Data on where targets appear
begin

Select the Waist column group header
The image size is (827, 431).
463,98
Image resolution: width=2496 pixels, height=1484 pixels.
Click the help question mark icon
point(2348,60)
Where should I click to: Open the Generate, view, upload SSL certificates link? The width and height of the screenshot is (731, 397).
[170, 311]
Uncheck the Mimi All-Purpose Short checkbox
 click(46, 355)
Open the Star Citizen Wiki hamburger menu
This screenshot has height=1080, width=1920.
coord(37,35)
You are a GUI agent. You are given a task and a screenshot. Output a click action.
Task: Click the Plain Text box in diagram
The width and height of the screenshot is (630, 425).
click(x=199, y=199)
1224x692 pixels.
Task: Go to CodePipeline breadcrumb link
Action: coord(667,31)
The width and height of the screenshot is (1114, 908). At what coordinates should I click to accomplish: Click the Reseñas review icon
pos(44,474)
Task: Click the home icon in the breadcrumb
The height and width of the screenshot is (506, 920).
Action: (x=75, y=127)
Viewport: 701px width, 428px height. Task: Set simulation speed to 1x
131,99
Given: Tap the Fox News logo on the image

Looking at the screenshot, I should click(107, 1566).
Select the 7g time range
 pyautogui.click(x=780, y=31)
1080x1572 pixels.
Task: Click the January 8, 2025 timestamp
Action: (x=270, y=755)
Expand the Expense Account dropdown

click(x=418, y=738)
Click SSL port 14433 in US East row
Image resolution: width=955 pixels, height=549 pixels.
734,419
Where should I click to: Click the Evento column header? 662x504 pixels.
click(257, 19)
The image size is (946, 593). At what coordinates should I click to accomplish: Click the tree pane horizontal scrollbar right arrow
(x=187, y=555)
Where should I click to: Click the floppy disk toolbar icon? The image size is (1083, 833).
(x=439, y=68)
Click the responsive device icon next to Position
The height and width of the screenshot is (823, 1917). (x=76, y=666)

end

*SET TASK:* Please convert the data, starting at the line containing "Click the responsive" and ending at the end of the data, into a Markdown table with the columns Row and Data line, leaving out any blank lines.

*FINISHED ANSWER:*
| Row | Data line |
|---|---|
| 1 | Click the responsive device icon next to Position |
| 2 | The height and width of the screenshot is (823, 1917). (x=76, y=666) |